WORK ORDER ▸ Return the lines that run from the line containing "Task: Toggle Column1 applied step visibility" through the end of the entries, both ends included. Leave out all pictures.

Saved entries:

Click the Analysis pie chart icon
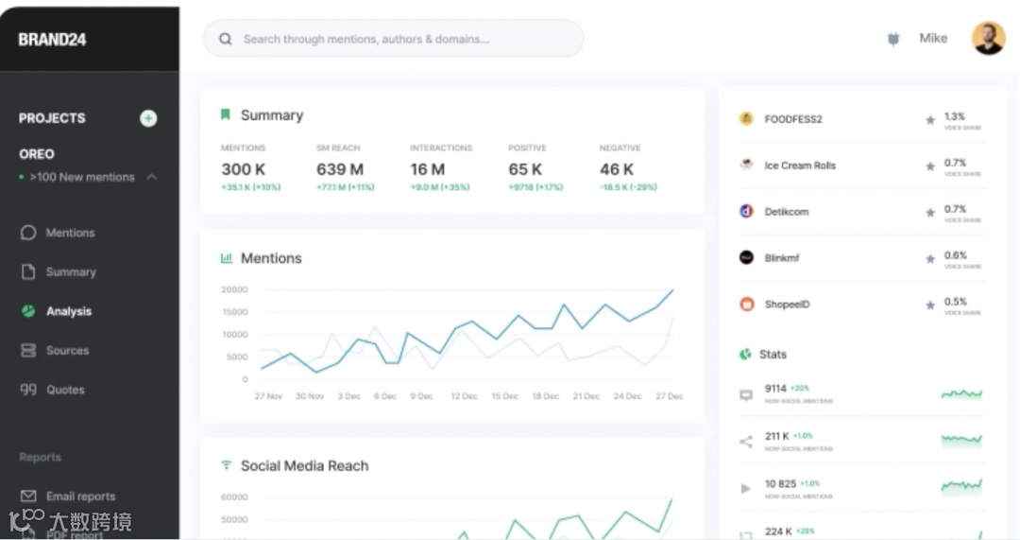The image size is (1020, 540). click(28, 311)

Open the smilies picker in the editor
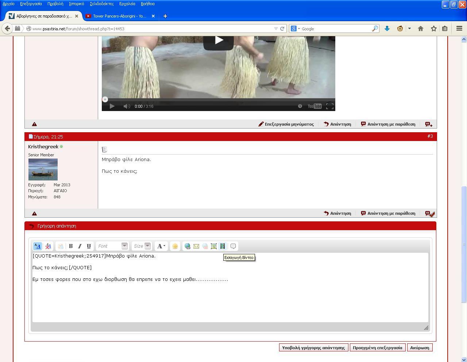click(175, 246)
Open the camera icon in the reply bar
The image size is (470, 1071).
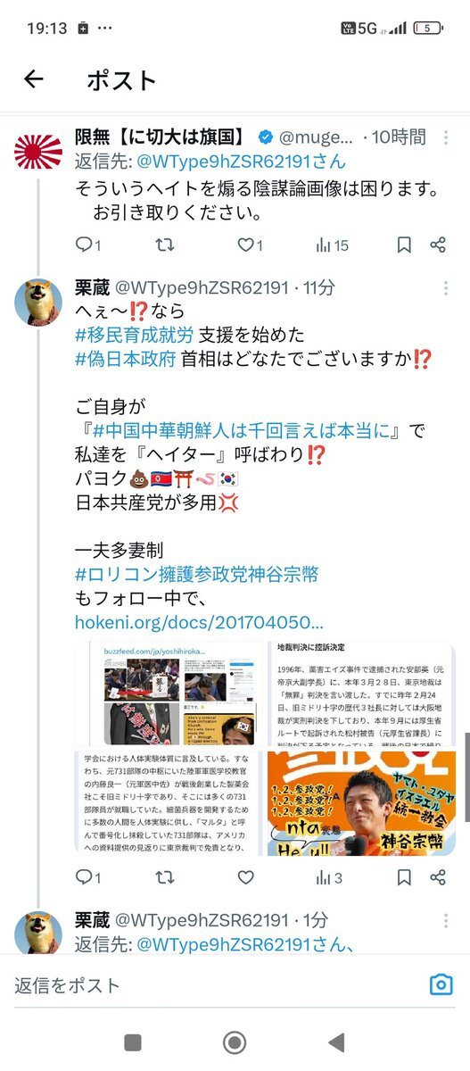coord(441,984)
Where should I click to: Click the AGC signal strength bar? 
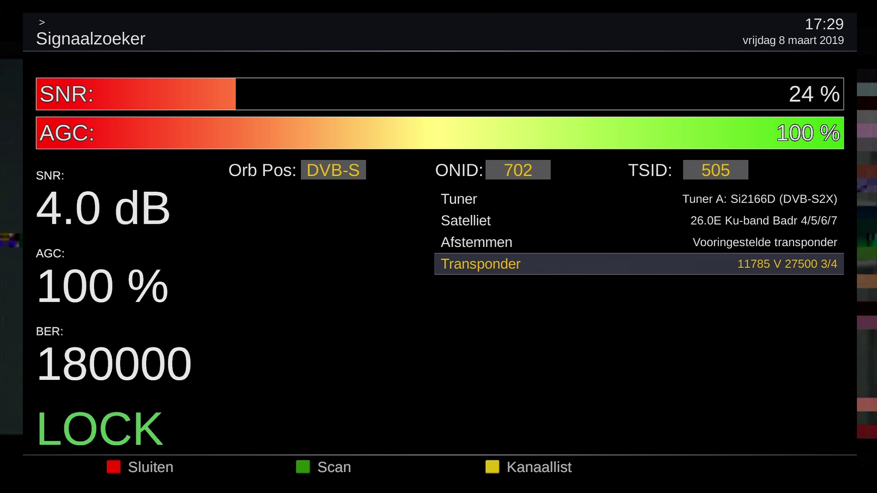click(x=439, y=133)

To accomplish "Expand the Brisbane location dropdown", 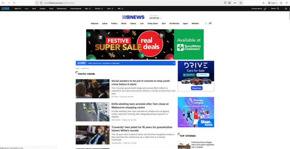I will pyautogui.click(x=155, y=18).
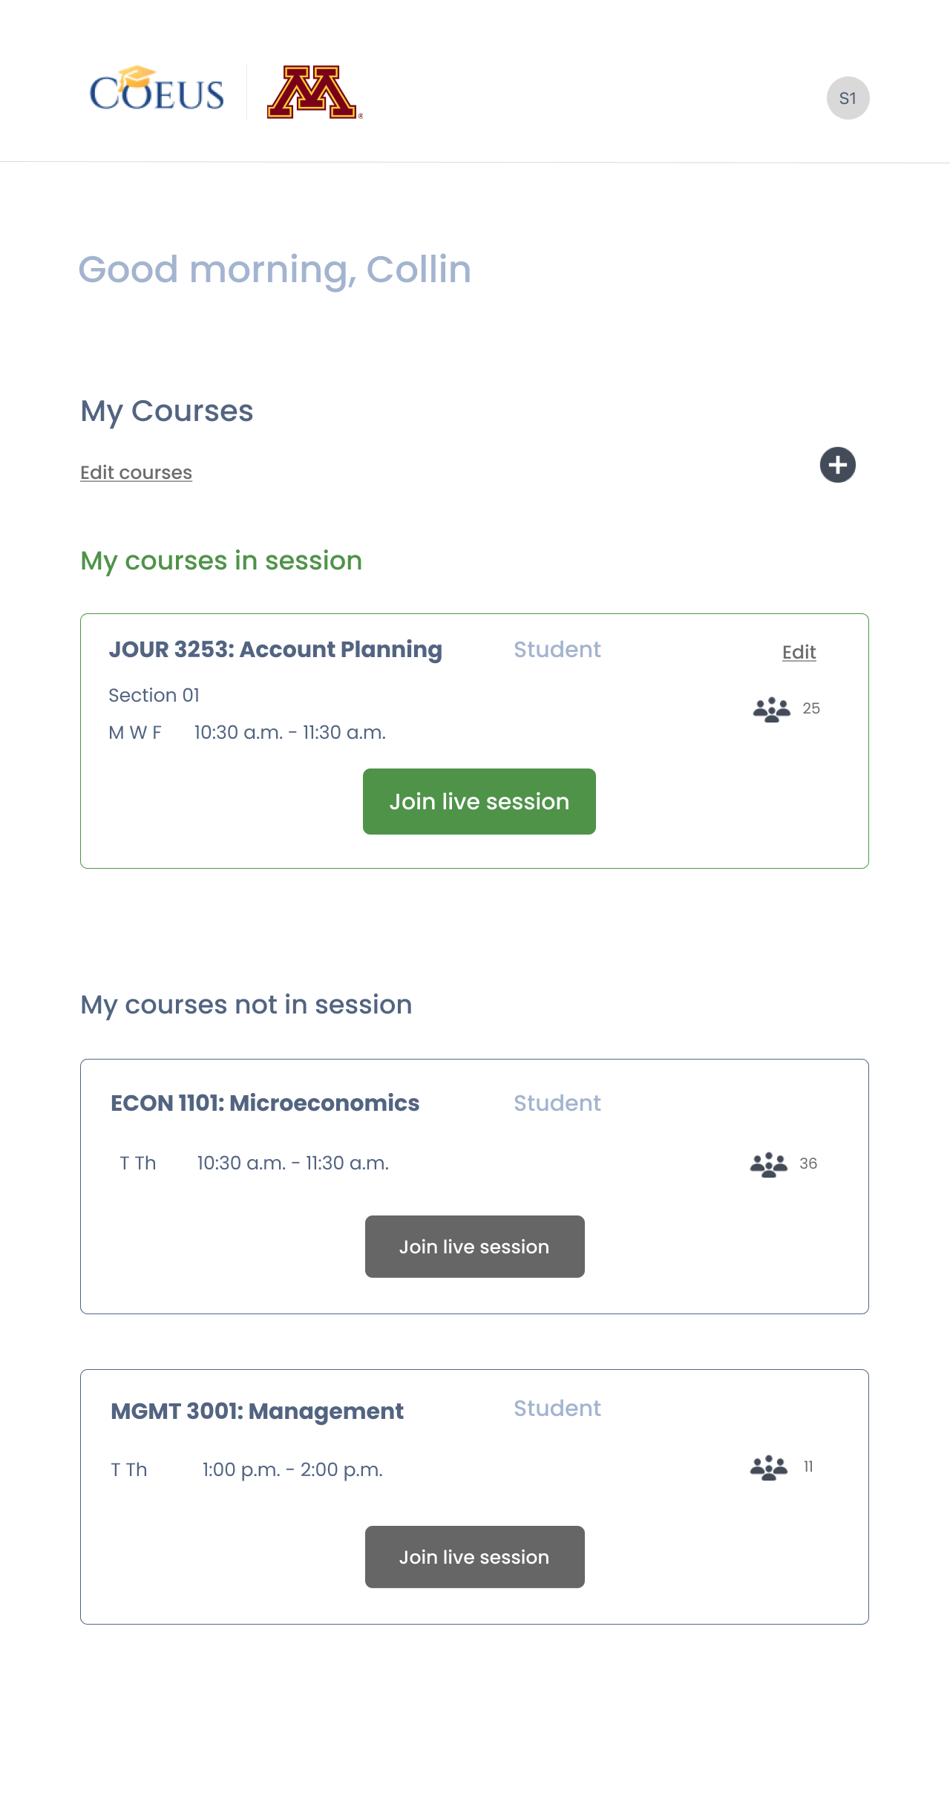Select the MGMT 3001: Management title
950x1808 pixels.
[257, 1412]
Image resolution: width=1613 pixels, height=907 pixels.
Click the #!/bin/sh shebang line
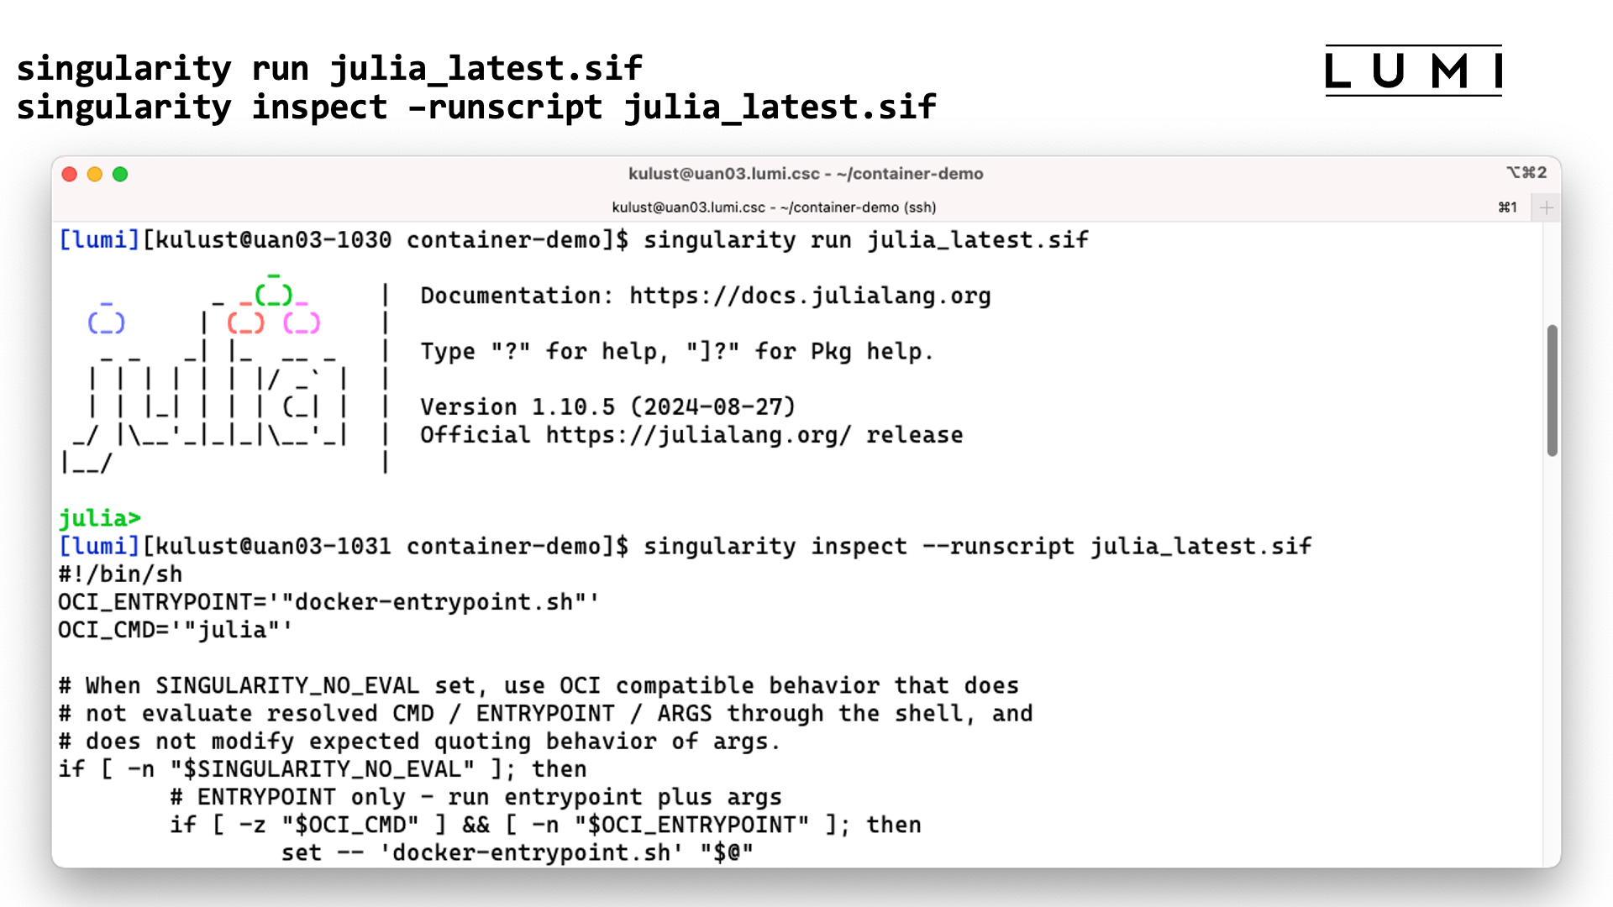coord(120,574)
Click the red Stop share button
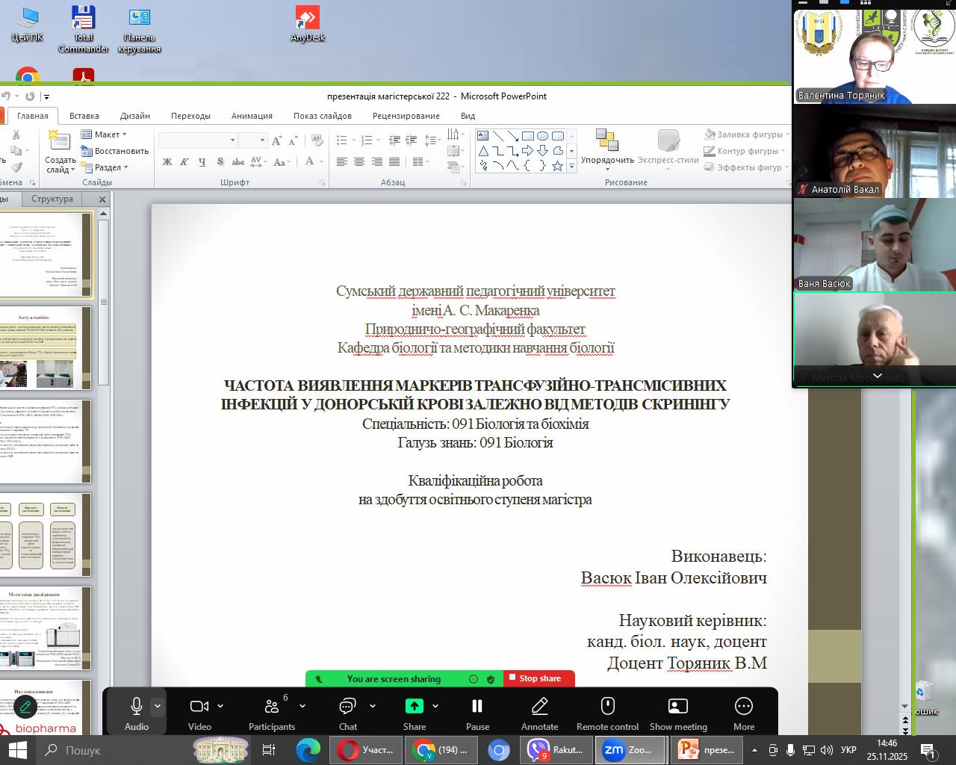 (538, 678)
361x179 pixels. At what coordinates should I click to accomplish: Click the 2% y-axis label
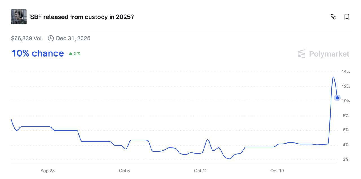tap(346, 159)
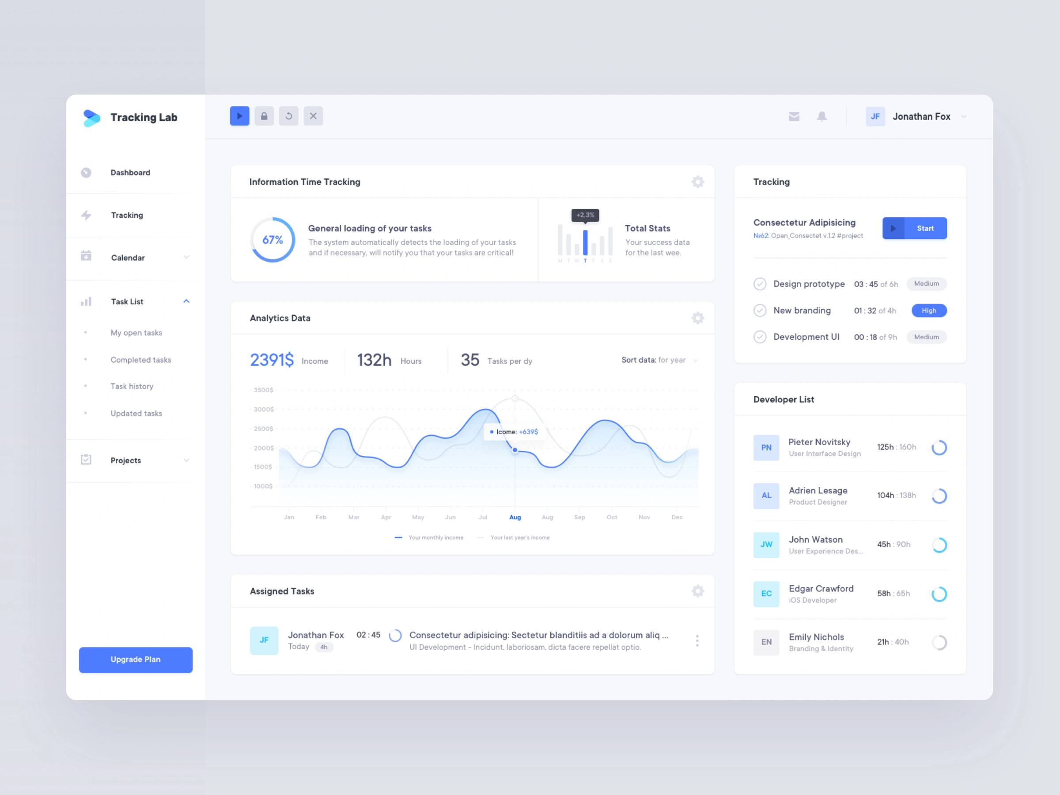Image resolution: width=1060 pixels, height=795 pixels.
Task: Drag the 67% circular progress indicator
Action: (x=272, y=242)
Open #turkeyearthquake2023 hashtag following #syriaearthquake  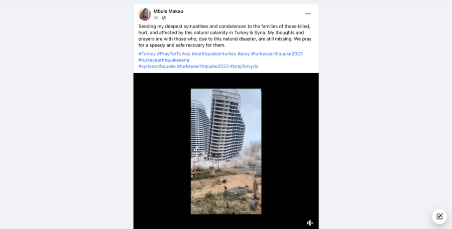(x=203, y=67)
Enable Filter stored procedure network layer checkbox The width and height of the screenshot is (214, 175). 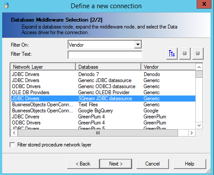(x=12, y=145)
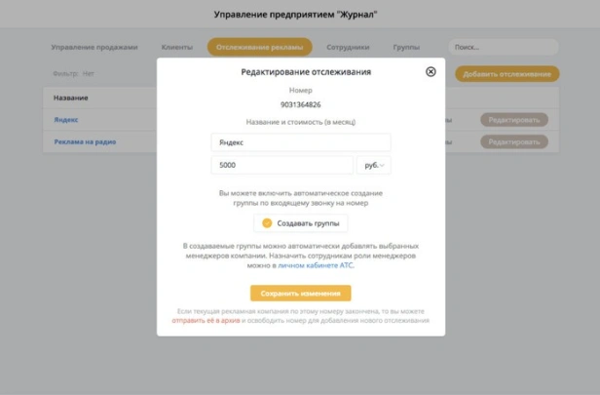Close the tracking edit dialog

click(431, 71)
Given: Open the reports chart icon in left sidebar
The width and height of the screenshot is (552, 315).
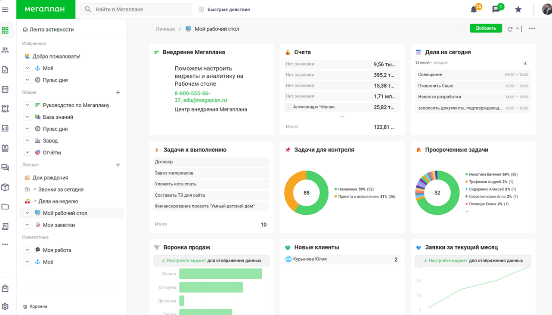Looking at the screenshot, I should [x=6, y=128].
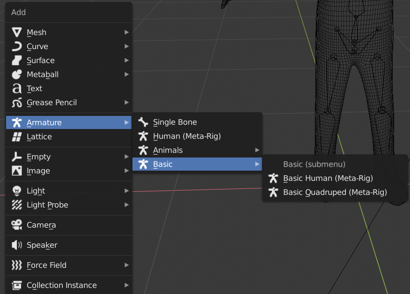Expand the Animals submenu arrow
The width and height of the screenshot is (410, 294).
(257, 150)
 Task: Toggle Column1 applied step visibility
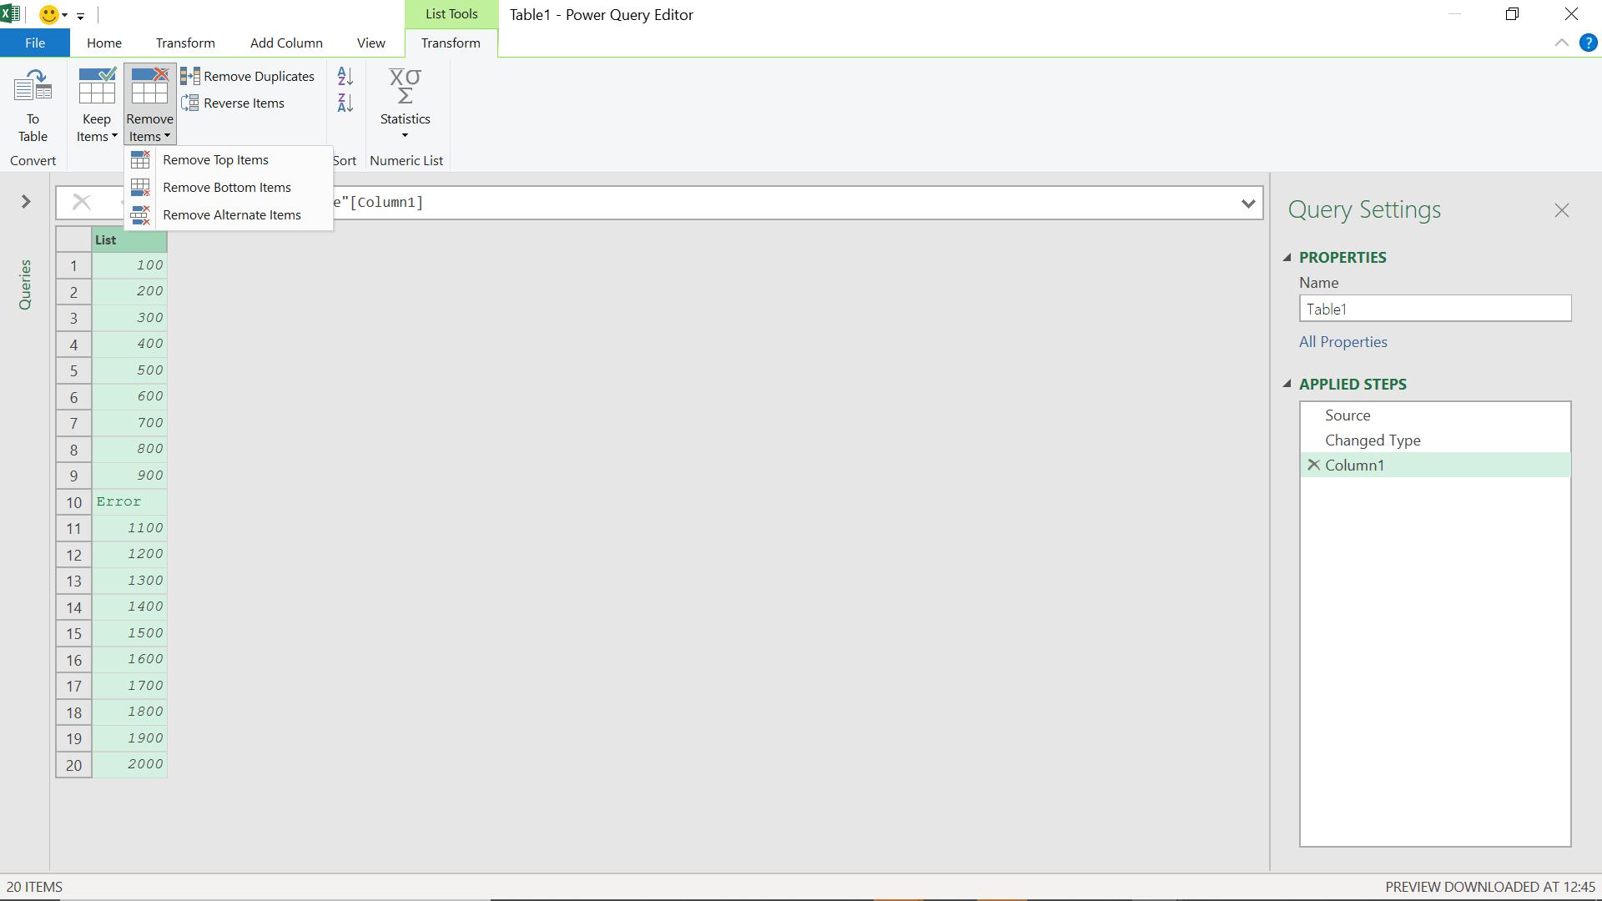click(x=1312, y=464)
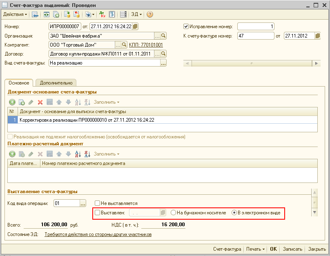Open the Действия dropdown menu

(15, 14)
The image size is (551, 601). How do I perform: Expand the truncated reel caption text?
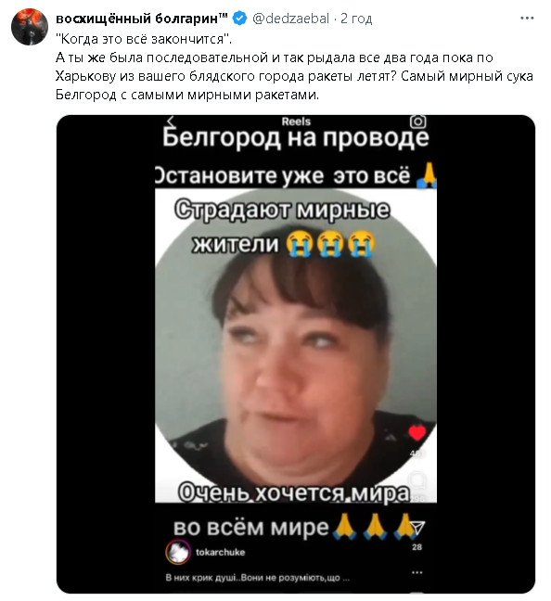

ANSWER TO THE PROBLEM ▸
 Task: Toggle Column1 applied step visibility
click(x=1312, y=464)
Open the Действия dropdown menu

(15, 14)
The image size is (551, 601). How do I perform: Expand the truncated reel caption text?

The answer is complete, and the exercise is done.